Y es que nuestra sociedad es paradójica. Mucho. Lo digo porque esta es la era, sin duda, donde la información está más disponible. Y en la que, sin embargo, ahogados por dicha información y la desinformación circundante, corremos también el riesgo de estar un poco más perdidos. Y es que sí, el envoltorio embelesa y su exquisita preparación a veces desenfoca la realidad, haciendo que nos fijemos más en la forma que en el fondo, y en los colores llamativos de su caparazón que en la letra pequeña que nos da de bruces con lo que no tiene más vuelta de hoja.

Esto también ocurre en lo académico, y en lo profesional. Hay quien dice una palabreja, generalmente en inglés, para ocultar la escasez práctica y teórica en un currículum que busca vender, antes que constatar una praxis sólida. Y hay quien ofrece o compra formación supuestamente superior que no es más que un cursillo con un nombre lo más rimbombante posible.

Sí, vivimos profundamente imbuidos en la cultura del envoltorio. En un marco donde la esencia queda supeditada muchas veces a la parafernalia que se despliega para mostrarla, tantas veces con pocos escrúpulos, o donde la fuerza del prescriptor social que nos cuenta algo -siempre a cambio de un importante caché- se impone frente a la evidencia desnuda del nivel real de interés del bien o servicio que nos propone. Tratan así de colocarnos caldos o preparados de fideos a base de química, porque lo dice Zutanito, cuando es mucho más fácil, barato y saludable cocer nuestras propias verduras. O de que vayamos a comer fórmulas cárnicas de dudosa procedencia y calidad nutricional, revistiéndolas de una experiencia de cliente verdaderamente mágica... O, ya en otra categoría de producto, incorporan música pegadiza, chica -¿machismo?-, sonrisas por doquier y locura infinita, cuando la realidad es que quieren colocarnos un coche que, por cierto, a pesar de su precio ni es el más fiable ni el de mejor rendimiento... Pero claro, el envoltorio también hay que pagarlo, y a sus gurús aún más.

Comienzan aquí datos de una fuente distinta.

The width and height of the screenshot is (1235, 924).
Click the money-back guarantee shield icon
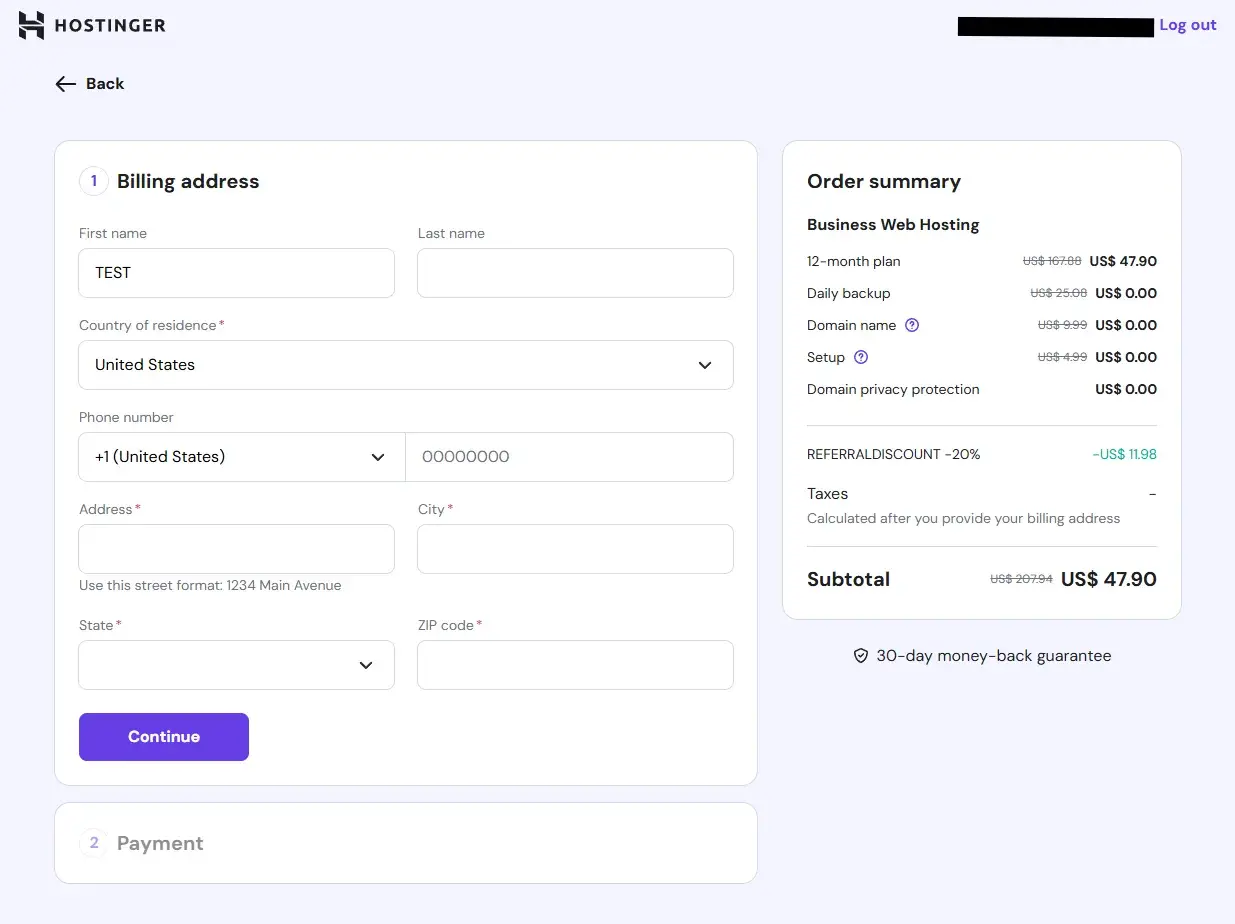860,656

Cultura del envoltorio para una sociedad en la que, y todos estamos incluidos, el papanatismo inherente a la introducción de la emoción en el consumo hace estragos... Y en la que, fruto de ello, terminan dándonos, muchas más veces de las que pensamos, gato por liebre. Un ámbito en el que tenemos que mejorar y ganar solidez como grupo humano que aporta y exige veracidad y transparencia en sus intercambios. Y es que si no...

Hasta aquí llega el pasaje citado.